Read about our current projects on learning through the eyes of a child, concept learning, compositional generalization.

Learning through the eyes and ears of a child

Key people: Emin Orhan, Wai Keen Vong, Wentao Wang, Najoung Kim, and Guy Davidson

Young children have wide-ranging and sophisticated knowledge of the world. What is the origin of this early knowledge? How much can be explained through generic learning mechanisms applied to sensory data, and how much requires more substantive innate inductive biases? We examine these nature vs. nurture questions by training large-scale neural networks through the eyes and ears of a single developing child, using longitudinal baby headcam videos (see recent dataset from Sullivan et al., 2020).

Our results show that broadly useful visual features and high-level linguistic structure can emerge from self-supervised learning applied only to a slice of one child’s experiences. Our ongoing work is studying whether predictive models of the world can also be learned via similar mechanisms.

Vong, W. K., Wang, W., Orhan, A. E., and Lake, B. M (2024). Grounded language acquisition through the eyes and ears of a single child. Science, 383, 504-511.

Orhan, A. E., and Lake, B. M. (2024). Learning high-level visual representations from a child’s perspective without strong inductive biases. Nature Machine Intelligence, 6, 271-283.

Wang, W., Vong, W. K., Kim, N., and Lake, B. M. (2023). Finding Structure in One Child’s Linguistic Experience. Cognitive Science, 47, e13305.

Davidson, G., Orhan, A. E., and Lake, B. M. (2023). Spatial Relation Categorization in Infants and Deep Neural Networks. Cognition.

Neuro-symbolic modeling

Key people: Reuben Feinman

Human conceptual representations are rich in structural and statistical knowledge. Symbolic models excel at capturing compositional and causal structure, but they struggle to model the most complex correlations found in raw data. In contrast, neural network models excel at processing raw stimuli and capturing complex statistics, but they struggle to model compositional and causal knowledge. The human mind seems to transcend this dichotomy: learning structural and statistical knowledge from raw inputs.

We are developing neuro-symbolic models that learn compositional and causal generative programs from raw data, while using neural sub-routines for powerful statistical modeling (see diagram). We aim to better understand the dual structural and statistical natures of human concepts, and to learn neuro-symbolic representations for machine learning applications.

Zhou, Y., Feinman, R., and Lake, B. M. (2024).
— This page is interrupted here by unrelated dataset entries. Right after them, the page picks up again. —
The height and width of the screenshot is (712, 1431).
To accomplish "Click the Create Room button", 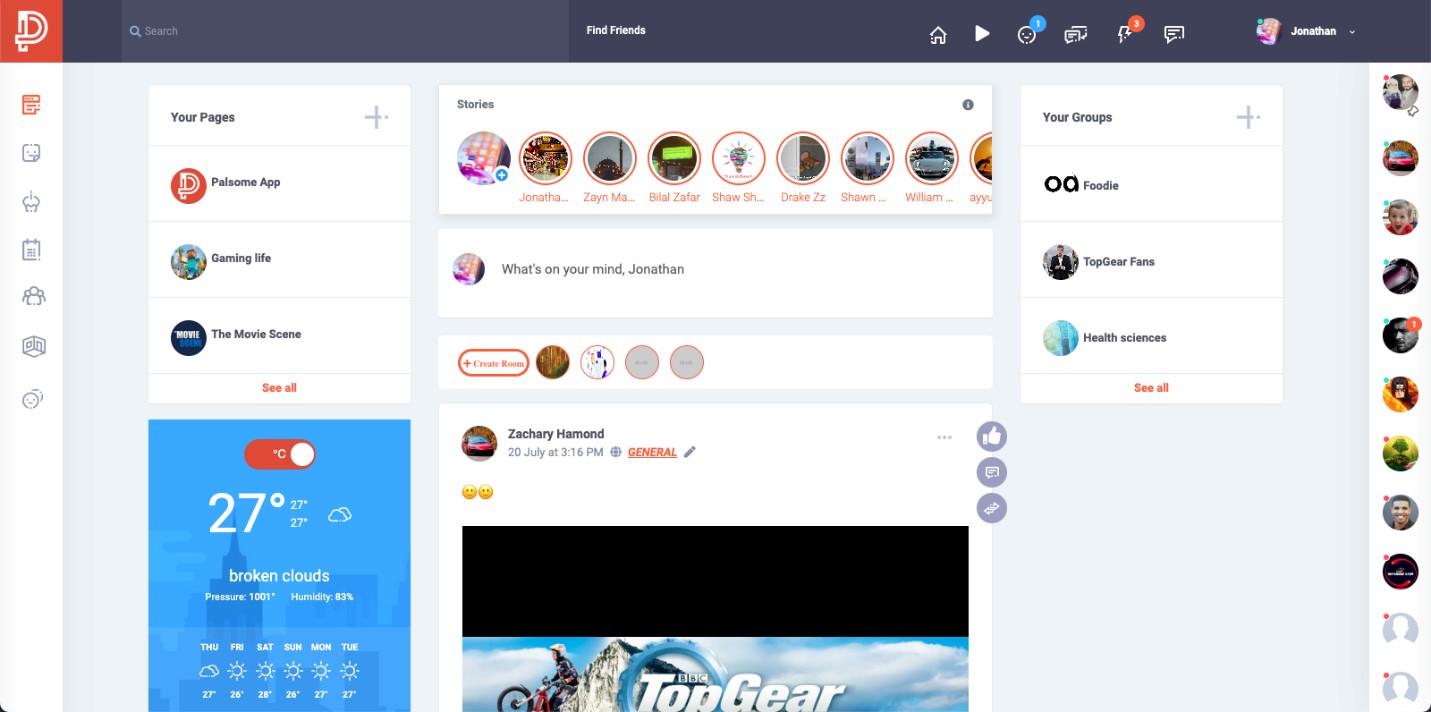I will 493,363.
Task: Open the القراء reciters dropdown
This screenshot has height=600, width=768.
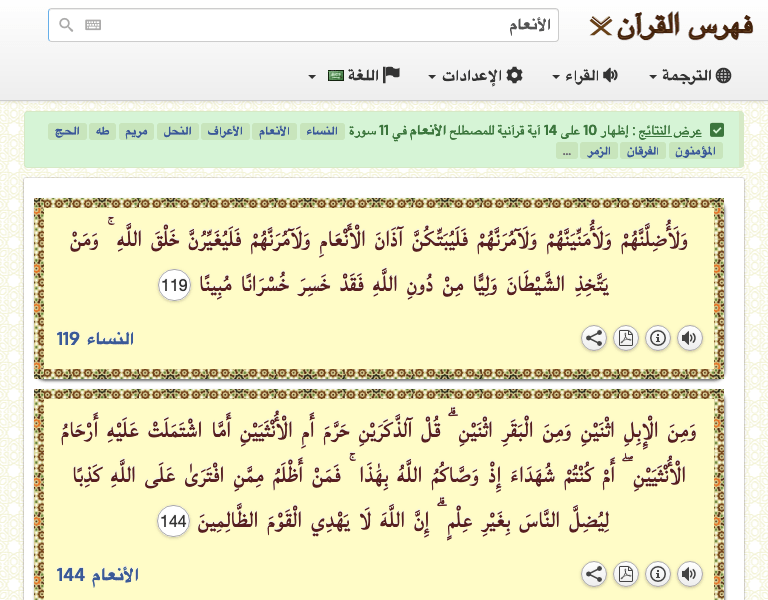Action: click(585, 76)
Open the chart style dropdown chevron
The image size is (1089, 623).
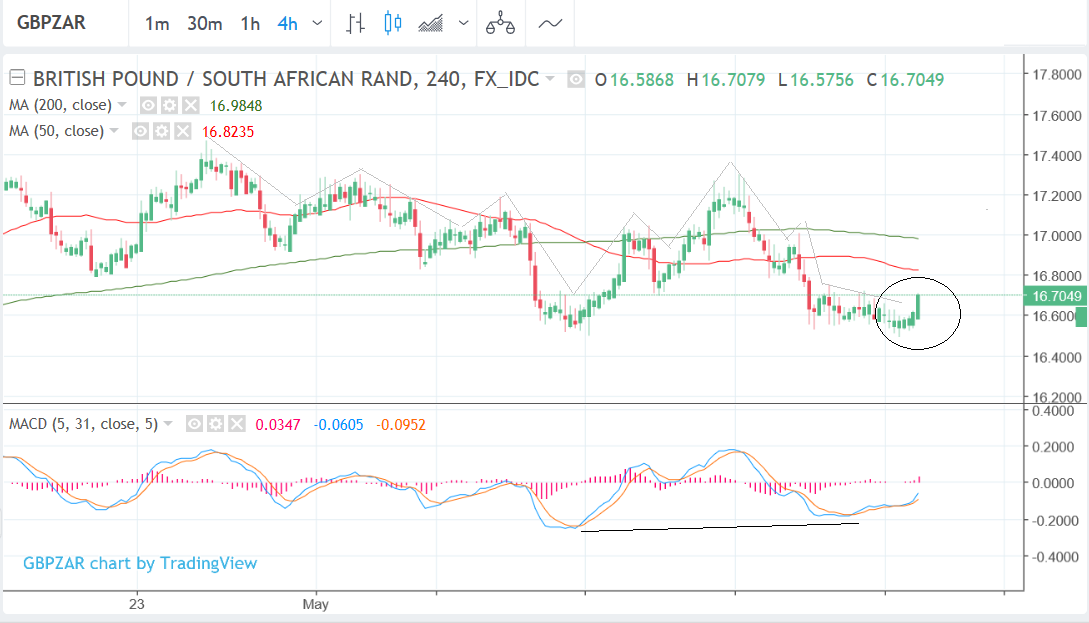coord(464,24)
Compositional diversity in visual concept learning. Cognition, 244, 105711.

Feinman, R. and Lake, B. M. (2020). Learning Task-General Representations with Generative Neuro-Symbolic Modeling. International Conference on Learning Representations (ICLR).

Feinman, R. and Lake, B. M. (2020). Generating new concepts with hybrid neuro-symbolic models. In Proceedings of the 42nd Annual Conference of the Cognitive Science Society.

Compositional generalization in minds and machines

Key people: Yanli Zhou, Laura Ruis, Max Nye, and Marco Baroni

People make compositional generalizations in language, thought, and action. Once a person learns how to “photobomb” she immediately understands how to “photobomb twice” or “photobomb vigorously.” We have shown that, despite recent advances in natural language processing, the best algorithms fail catastrophically on tests of compositionality.

To better understand these distinctively human abilities, we are studying human compositional learning of language-like instructions. Based on behavioral insights, we are developing novel meta-learning and neural-symbolic models to tackle popular compositional learning benchmarks. Additional work focuses on learning compositional visual concepts and developing more challenging benchmarks for AI, e.g., few-shot learning of concepts such as “cautiously” (see image of “walking to the small red circle cautiously,” which requires looking both ways before moving).

Lake, B. M. and Baroni, M. (2023). Human-like systematic generalization through a meta-learning neural network. Nature, 623, 115-121.

Zhou, Y., Feinman, R., and Lake, B. M. (2023). Compositional diversity in visual concept learning. Preprint available on arxiv.2305.19374

Ruis, L., Andreas, J., Baroni, M. Bouchacourt, D., and Lake, B. M. (2020). A Benchmark for Systematic Generalization in Grounded Language Understanding. Advances in Neural Information Processing Systems 33.

Nye, M., Solar-Lezama, A., Tenenbaum, J. B., and Lake, B. M. (2020). Learning Compositional Rules via Neural Program Synthesis. Advances in Neural Information Processing Systems 33.